It’s your turn on exponential functions

Hello I’m, Carlo, and together with Alberto, we will guide you along the “Steps in practice”, or “It’s your turn” steps, during the four weeks of this MOOC. If you have already followed the first pre-calculus about numbers and functions, you already know how it works. Well, here we solve some problems whose text is written below in that same web page. It is very important that you watch this video just after having tried to solve the problems by yourself. So in case you didn’t, please stop watching this video and try to solve the problems whose text is written below here. So in that case, today we are dealing with exponentials.

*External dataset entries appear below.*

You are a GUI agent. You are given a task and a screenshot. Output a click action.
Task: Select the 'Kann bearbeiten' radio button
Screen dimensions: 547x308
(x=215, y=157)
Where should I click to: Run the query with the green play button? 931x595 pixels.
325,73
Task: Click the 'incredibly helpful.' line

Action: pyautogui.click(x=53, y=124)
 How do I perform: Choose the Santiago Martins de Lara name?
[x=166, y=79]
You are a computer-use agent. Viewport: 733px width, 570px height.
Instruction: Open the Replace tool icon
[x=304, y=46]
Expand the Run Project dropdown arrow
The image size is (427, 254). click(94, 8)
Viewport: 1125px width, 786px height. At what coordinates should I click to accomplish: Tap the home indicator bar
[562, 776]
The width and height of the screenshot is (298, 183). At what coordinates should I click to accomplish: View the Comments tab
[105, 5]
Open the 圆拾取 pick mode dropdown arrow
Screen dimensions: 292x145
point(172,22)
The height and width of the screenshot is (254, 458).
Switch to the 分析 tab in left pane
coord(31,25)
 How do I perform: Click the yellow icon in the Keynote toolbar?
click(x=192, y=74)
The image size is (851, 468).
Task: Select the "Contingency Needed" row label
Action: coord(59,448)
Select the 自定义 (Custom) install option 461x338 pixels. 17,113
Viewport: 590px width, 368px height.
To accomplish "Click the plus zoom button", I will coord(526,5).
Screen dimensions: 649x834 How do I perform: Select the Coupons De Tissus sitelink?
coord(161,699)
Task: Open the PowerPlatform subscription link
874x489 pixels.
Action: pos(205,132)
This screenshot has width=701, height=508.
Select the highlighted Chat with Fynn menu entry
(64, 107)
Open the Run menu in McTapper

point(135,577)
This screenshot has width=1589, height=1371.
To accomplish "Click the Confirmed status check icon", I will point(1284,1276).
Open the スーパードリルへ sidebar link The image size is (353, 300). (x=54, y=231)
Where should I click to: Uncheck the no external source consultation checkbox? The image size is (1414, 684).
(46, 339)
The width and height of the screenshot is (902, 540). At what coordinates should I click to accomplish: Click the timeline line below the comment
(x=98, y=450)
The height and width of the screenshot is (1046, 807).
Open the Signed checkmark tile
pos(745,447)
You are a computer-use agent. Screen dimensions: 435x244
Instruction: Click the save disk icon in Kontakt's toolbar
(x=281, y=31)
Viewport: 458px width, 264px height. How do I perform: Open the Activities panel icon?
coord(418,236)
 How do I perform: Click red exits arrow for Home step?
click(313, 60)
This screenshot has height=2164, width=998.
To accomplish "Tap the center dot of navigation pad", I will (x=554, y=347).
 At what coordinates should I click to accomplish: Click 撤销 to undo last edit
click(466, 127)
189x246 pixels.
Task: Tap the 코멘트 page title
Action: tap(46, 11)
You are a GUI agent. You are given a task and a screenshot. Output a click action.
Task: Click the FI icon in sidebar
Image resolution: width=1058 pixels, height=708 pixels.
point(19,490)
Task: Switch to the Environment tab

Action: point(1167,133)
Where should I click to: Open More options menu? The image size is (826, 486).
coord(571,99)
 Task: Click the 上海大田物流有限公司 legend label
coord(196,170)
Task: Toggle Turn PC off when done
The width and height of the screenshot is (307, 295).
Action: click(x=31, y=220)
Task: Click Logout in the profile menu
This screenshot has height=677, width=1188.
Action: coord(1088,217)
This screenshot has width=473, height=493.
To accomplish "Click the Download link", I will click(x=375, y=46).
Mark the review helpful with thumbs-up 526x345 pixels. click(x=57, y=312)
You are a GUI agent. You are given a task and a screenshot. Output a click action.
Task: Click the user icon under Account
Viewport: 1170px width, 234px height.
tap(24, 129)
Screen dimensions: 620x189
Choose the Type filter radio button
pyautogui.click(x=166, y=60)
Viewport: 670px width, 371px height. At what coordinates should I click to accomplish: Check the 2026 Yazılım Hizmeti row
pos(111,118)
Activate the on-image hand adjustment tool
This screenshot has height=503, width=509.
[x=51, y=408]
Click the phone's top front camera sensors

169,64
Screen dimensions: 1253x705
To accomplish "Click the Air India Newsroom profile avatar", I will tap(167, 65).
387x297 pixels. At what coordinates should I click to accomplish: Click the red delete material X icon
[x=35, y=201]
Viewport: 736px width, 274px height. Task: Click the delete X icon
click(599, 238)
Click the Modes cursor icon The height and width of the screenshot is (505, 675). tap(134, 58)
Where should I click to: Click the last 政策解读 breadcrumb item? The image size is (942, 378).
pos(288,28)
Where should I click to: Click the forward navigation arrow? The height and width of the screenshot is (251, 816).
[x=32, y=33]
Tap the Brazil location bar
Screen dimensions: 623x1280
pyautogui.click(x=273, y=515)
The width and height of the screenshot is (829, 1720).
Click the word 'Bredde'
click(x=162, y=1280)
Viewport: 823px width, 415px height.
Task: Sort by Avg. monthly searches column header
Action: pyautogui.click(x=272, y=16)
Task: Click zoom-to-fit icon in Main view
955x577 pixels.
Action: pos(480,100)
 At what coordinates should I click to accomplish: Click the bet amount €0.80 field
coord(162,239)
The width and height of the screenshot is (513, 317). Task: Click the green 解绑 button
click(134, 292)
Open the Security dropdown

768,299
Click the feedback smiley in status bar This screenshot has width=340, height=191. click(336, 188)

And we are asked to draw the graph of 1/3 to the x from that of 3 to the x. Well, it is important to notice that 1/3 to the x is exactly 1 over 3 to the x, and so this is equal to 3 to minus x. So this means that the value of the function 1/3 to something at x is that of 3 to something at minus x. So we take x and we look at the value of 3 to something at minus x. Well, this is exactly the value at x of 1/3 to something. And so we get this point of the graph– the point x, 1/3 to the x.

And similarly, doing this with the other points, we get the graph of 1/3 to the x. In exercise two, we want to simplify some expressions. Let us begin with 81 to minus 1/4.

Well, let us write that 81 is 9 to the square. So this is 9 to the square to the minus 1/4. And the laws of powers give us that this is 9 to minus 2/4, which is 9 to minus 1/2. At the same time, 9 is 3 to the square, so we write 3 to the square to minus 1/2. And again, here we get 3 to minus 2/2, which is 3 to minus 1, or equivalently, 1/3. The second, 25 to minus 3/2, so 25 to minus 3/2. Well, let us write that 25 is 5 to the square. So this is 5 to the square to minus 3/2.

The laws of powers give us 5 to minus 3, which is 1 over 5 to the 3. And the last one, 16 over 81 to minus 1.25. Well, if you multiply 1.25 by 4, we get 5. So this is 16 over 81 to minus 5/4. Now 16 is 4 to the square, and is also 2 to the 4, and 81 is 9 to the square, but at the same time 3 to the 4th, so here we have 2 to the 4th divided by 3 to the 4th to minus 5/4. So this is actually 2 over 3 the 4 power, and this is at the same time to minus 5/4.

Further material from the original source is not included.